* start Input for this task *

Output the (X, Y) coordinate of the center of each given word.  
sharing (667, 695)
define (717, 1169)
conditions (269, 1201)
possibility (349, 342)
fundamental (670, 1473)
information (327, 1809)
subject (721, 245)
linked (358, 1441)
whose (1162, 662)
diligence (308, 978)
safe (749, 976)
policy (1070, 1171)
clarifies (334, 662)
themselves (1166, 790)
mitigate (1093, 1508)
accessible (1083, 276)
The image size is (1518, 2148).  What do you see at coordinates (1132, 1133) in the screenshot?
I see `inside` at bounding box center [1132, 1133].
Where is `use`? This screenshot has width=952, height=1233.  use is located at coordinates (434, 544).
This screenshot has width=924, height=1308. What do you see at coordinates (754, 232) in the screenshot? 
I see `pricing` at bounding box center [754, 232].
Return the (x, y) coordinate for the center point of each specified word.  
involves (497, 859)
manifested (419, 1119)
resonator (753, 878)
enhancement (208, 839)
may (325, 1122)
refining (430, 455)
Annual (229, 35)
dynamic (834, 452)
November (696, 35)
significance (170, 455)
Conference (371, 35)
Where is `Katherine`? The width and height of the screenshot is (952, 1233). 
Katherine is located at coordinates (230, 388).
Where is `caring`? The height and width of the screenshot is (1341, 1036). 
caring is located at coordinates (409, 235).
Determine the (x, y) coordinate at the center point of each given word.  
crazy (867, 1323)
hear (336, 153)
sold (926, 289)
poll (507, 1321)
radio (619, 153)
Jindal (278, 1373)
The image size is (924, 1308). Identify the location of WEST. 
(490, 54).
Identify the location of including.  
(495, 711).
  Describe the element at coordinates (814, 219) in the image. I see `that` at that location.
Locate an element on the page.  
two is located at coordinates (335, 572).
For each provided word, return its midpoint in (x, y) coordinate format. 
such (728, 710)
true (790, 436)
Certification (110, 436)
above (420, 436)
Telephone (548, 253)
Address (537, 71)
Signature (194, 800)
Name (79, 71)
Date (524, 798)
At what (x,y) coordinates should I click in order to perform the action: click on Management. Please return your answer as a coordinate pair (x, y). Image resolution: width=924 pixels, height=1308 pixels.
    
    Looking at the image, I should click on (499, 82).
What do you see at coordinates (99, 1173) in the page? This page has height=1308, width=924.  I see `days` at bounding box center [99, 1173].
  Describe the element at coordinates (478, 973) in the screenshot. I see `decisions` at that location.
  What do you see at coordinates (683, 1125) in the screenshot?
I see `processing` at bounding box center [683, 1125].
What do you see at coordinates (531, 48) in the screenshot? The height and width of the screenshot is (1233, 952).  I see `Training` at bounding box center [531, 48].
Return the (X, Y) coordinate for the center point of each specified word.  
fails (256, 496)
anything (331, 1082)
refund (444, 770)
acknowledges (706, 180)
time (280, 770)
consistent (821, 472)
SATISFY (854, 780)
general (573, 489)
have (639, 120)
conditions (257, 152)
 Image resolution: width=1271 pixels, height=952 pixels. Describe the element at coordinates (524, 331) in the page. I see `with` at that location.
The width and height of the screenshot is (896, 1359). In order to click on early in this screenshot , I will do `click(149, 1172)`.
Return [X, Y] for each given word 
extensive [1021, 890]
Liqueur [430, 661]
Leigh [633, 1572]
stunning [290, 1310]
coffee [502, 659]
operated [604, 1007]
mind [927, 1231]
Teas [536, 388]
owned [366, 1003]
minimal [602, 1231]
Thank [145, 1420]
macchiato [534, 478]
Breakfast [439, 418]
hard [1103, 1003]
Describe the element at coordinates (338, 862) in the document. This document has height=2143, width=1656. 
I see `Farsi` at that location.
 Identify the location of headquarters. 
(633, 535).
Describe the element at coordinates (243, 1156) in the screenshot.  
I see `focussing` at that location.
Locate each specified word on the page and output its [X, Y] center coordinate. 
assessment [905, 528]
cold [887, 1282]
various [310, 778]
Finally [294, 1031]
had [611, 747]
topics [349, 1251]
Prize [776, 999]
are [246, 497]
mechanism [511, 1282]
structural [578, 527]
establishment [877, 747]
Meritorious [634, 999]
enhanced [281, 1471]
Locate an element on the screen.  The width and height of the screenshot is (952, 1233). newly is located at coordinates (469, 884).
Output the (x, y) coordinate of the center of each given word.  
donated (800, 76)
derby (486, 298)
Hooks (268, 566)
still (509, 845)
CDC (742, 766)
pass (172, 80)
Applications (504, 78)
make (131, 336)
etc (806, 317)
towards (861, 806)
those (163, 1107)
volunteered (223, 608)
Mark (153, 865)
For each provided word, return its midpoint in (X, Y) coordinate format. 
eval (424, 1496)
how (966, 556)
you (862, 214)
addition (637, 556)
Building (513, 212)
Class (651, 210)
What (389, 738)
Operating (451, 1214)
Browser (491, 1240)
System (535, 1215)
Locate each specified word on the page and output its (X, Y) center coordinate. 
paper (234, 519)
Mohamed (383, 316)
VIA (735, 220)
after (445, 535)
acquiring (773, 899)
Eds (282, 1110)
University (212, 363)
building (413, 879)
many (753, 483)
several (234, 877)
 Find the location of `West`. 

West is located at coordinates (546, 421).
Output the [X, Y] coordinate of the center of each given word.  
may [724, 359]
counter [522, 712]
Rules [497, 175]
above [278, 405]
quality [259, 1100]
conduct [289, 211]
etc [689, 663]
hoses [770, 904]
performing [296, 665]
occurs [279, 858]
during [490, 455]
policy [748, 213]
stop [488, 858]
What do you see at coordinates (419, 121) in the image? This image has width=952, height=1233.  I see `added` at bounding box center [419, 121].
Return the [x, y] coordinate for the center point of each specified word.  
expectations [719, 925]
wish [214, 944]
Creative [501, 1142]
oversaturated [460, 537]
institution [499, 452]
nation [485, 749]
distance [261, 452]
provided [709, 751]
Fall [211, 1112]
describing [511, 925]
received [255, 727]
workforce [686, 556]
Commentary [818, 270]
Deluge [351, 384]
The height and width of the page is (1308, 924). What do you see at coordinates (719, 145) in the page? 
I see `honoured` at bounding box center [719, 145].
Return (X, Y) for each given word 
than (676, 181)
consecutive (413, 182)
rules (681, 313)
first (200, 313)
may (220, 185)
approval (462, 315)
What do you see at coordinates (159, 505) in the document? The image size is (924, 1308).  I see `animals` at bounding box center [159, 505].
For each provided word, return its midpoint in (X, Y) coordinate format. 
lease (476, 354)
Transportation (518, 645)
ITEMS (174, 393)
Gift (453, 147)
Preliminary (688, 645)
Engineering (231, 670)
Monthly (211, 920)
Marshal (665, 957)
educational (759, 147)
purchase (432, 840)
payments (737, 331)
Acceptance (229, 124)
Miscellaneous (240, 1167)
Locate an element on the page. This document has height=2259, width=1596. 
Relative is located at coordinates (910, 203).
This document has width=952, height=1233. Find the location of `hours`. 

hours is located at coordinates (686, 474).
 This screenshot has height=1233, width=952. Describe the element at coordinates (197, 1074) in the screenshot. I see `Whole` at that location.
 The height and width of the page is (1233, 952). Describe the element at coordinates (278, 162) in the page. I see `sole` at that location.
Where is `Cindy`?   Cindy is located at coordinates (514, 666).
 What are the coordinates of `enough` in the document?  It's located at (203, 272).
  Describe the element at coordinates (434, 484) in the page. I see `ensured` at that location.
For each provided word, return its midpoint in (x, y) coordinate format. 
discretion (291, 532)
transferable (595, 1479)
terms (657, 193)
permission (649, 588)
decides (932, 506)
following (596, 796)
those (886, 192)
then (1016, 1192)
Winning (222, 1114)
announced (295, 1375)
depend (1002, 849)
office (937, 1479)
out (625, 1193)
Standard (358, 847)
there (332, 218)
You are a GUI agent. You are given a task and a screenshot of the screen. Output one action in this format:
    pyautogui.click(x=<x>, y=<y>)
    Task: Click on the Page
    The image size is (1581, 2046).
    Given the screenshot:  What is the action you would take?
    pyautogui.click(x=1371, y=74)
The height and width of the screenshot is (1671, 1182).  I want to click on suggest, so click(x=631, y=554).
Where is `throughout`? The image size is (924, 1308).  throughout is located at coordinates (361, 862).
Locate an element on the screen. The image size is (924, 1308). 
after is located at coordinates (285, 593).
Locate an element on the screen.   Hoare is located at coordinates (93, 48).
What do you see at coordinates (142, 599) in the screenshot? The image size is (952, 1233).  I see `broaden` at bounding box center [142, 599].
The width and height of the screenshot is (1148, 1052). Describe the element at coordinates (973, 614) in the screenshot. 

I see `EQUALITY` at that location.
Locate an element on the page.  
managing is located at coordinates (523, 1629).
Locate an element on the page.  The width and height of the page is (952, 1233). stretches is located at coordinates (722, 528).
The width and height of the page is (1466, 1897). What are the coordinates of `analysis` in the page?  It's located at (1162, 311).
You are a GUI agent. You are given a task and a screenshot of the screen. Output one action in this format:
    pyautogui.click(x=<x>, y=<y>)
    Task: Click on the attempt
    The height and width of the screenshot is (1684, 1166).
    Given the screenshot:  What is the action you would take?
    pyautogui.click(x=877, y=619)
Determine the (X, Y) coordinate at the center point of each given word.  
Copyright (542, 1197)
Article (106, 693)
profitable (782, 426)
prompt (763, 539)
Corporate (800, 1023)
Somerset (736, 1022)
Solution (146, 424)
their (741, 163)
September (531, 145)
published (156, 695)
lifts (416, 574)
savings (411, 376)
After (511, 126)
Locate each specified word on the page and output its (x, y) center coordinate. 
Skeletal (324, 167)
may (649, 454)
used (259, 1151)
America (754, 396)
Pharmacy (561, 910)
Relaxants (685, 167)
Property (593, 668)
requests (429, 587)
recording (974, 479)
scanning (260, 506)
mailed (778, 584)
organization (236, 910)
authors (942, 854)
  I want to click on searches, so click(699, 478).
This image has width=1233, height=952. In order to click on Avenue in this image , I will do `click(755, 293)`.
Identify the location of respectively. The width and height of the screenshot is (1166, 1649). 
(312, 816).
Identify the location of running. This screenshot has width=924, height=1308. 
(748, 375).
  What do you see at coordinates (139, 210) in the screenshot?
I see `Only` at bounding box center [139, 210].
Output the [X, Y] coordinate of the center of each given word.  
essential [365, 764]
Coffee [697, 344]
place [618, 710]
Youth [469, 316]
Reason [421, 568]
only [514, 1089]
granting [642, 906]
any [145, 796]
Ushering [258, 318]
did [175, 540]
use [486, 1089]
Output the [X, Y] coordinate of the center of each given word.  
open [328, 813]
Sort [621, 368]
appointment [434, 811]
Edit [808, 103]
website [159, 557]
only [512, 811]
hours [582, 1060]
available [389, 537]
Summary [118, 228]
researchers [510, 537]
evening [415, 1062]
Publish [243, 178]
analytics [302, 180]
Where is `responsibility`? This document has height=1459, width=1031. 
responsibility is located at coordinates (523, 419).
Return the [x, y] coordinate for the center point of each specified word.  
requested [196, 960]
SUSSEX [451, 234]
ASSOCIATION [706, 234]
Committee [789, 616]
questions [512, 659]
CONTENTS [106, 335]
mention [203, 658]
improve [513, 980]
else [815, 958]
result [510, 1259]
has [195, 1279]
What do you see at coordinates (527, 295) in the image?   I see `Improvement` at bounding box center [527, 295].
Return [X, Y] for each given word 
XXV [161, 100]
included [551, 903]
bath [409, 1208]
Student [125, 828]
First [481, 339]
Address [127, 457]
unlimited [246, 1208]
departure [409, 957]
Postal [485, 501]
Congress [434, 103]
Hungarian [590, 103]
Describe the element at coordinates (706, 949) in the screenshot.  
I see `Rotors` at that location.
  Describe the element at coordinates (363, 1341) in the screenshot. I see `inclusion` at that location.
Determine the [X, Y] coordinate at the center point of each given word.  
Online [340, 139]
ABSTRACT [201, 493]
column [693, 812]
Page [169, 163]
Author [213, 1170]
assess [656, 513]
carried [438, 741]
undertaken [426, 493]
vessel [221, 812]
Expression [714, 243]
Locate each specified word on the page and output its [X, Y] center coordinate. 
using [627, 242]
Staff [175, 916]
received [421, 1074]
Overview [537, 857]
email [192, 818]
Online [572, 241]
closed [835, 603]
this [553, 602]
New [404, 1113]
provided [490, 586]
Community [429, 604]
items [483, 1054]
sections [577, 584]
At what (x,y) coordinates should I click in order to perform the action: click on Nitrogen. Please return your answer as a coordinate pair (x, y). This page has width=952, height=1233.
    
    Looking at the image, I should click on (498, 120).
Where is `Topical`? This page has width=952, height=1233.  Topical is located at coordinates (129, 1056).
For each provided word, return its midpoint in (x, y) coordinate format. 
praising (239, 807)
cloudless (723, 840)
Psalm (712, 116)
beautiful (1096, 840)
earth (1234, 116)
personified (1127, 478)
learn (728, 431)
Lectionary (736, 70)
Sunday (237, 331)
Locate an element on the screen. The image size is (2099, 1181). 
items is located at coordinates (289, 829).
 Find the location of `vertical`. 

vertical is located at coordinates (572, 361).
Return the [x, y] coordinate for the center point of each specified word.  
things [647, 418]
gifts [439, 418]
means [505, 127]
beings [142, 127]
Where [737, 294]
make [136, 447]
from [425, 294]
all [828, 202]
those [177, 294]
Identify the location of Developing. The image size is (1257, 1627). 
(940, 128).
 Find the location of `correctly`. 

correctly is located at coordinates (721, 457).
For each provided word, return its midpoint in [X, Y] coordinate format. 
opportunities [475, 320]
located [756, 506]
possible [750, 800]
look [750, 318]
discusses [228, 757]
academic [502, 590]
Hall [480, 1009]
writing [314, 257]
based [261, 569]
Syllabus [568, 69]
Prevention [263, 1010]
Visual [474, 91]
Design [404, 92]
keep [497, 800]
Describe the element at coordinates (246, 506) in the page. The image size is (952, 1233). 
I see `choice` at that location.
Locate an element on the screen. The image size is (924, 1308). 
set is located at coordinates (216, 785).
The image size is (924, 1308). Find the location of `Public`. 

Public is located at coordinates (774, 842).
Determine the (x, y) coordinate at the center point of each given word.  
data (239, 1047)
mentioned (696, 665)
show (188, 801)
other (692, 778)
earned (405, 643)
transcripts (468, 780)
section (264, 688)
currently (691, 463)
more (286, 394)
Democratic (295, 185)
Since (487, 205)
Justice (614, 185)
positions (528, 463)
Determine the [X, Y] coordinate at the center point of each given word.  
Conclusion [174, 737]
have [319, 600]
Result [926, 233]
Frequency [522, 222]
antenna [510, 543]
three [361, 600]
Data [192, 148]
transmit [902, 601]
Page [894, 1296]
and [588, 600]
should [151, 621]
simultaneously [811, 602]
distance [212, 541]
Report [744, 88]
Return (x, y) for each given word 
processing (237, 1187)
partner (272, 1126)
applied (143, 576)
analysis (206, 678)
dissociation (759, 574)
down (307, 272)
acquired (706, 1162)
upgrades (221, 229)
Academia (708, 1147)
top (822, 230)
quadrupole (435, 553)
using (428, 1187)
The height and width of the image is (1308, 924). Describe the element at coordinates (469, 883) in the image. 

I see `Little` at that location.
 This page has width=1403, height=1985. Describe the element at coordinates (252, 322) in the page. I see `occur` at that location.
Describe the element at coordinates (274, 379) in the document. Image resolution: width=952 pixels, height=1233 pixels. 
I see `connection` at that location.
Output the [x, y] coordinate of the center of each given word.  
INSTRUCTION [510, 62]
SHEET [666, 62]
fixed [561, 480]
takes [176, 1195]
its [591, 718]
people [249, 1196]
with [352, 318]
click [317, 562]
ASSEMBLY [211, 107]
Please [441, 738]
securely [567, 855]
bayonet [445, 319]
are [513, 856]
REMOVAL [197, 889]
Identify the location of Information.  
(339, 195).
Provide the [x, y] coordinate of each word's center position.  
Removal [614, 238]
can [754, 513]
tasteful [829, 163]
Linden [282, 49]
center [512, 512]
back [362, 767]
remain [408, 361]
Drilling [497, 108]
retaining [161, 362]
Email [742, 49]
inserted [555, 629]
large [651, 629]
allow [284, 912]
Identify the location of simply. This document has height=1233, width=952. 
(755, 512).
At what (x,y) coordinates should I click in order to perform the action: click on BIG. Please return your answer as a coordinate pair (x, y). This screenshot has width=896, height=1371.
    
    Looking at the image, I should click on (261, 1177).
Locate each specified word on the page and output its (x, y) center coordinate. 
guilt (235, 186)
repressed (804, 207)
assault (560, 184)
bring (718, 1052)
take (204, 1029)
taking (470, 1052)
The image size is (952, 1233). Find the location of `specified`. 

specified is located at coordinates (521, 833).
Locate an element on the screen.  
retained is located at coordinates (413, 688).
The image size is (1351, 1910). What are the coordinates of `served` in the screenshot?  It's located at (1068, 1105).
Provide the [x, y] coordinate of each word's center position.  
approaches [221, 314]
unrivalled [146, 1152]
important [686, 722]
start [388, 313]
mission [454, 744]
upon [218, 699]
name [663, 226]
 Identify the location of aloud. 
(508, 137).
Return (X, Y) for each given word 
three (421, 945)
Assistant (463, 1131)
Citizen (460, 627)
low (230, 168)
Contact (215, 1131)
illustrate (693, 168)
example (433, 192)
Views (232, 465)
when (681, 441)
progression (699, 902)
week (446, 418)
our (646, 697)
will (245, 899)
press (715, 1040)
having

* end Input for this task *

What to do
Copy out the material above word for word, from the line with "savings (411, 376)" up to and including the line with "website [159, 557]".

Result of this task
savings (411, 376)
After (511, 126)
Locate each specified word on the page and output its (x, y) center coordinate. 
Skeletal (324, 167)
may (649, 454)
used (259, 1151)
America (754, 396)
Pharmacy (561, 910)
Relaxants (685, 167)
Property (593, 668)
requests (429, 587)
recording (974, 479)
scanning (260, 506)
mailed (778, 584)
organization (236, 910)
authors (942, 854)
  I want to click on searches, so click(699, 478).
This image has width=1233, height=952. In order to click on Avenue in this image , I will do `click(755, 293)`.
Identify the location of respectively. The width and height of the screenshot is (1166, 1649). 
(312, 816).
Identify the location of running. This screenshot has width=924, height=1308. 
(748, 375).
  What do you see at coordinates (139, 210) in the screenshot?
I see `Only` at bounding box center [139, 210].
Output the [X, Y] coordinate of the center of each given word.  
essential [365, 764]
Coffee [697, 344]
place [618, 710]
Youth [469, 316]
Reason [421, 568]
only [514, 1089]
granting [642, 906]
any [145, 796]
Ushering [258, 318]
did [175, 540]
use [486, 1089]
Output the [X, Y] coordinate of the center of each given word.  
open [328, 813]
Sort [621, 368]
appointment [434, 811]
Edit [808, 103]
website [159, 557]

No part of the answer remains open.